From the first line to the last, copy the material exactly.

▶ [Records to process]
##############################
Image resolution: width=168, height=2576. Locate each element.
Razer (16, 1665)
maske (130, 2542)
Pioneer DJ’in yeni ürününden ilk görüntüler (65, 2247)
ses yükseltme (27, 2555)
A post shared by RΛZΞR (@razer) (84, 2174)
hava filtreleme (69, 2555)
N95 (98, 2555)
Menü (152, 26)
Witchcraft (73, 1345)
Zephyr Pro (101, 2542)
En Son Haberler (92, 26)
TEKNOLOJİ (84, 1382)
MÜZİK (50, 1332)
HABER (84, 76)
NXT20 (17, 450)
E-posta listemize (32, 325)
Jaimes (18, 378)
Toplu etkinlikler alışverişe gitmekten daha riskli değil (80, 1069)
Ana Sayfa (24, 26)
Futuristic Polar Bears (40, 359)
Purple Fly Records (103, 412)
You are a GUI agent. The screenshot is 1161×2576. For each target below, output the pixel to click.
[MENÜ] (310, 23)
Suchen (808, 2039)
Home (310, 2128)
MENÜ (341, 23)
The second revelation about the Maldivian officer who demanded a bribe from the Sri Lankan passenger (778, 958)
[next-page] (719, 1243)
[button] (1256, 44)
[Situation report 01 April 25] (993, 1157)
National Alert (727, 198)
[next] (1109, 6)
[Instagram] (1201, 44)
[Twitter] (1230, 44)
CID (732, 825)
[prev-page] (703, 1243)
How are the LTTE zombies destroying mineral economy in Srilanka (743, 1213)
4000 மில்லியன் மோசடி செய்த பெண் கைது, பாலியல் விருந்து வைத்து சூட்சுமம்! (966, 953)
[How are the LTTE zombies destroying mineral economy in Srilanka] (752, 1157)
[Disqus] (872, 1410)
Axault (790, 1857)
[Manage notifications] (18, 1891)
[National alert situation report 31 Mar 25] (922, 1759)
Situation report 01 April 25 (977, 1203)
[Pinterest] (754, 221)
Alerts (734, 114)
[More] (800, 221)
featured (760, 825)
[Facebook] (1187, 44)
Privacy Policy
##############################
▶ [Your solution]
Image resolution: width=168, height=2576. Locate each element.
Razer (16, 1665)
maske (130, 2542)
Pioneer DJ’in yeni ürününden ilk görüntüler (65, 2247)
ses yükseltme (27, 2555)
A post shared by RΛZΞR (@razer) (84, 2174)
hava filtreleme (69, 2555)
N95 (98, 2555)
Menü (152, 26)
Witchcraft (73, 1345)
Zephyr Pro (101, 2542)
En Son Haberler (92, 26)
TEKNOLOJİ (84, 1382)
MÜZİK (50, 1332)
HABER (84, 76)
NXT20 (17, 450)
E-posta listemize (32, 325)
Jaimes (18, 378)
Toplu etkinlikler alışverişe gitmekten daha riskli değil (80, 1069)
Ana Sayfa (24, 26)
Futuristic Polar Bears (40, 359)
Purple Fly Records (103, 412)
You are a GUI agent. The screenshot is 1161×2576. For each target below, output the pixel to click.
[MENÜ] (310, 23)
Suchen (808, 2039)
Home (310, 2128)
MENÜ (341, 23)
The second revelation about the Maldivian officer who demanded a bribe from the Sri Lankan passenger (778, 958)
[next-page] (719, 1243)
[button] (1256, 44)
[Situation report 01 April 25] (993, 1157)
National Alert (727, 198)
[next] (1109, 6)
[Instagram] (1201, 44)
[Twitter] (1230, 44)
CID (732, 825)
[prev-page] (703, 1243)
How are the LTTE zombies destroying mineral economy in Srilanka (743, 1213)
4000 மில்லியன் மோசடி செய்த பெண் கைது, பாலியல் விருந்து வைத்து சூட்சுமம்! (966, 953)
[How are the LTTE zombies destroying mineral economy in Srilanka] (752, 1157)
[Disqus] (872, 1410)
Axault (790, 1857)
[Manage notifications] (18, 1891)
[National alert situation report 31 Mar 25] (922, 1759)
Situation report 01 April 25 (977, 1203)
[Pinterest] (754, 221)
Alerts (734, 114)
[More] (800, 221)
featured (760, 825)
[Facebook] (1187, 44)
Privacy Policy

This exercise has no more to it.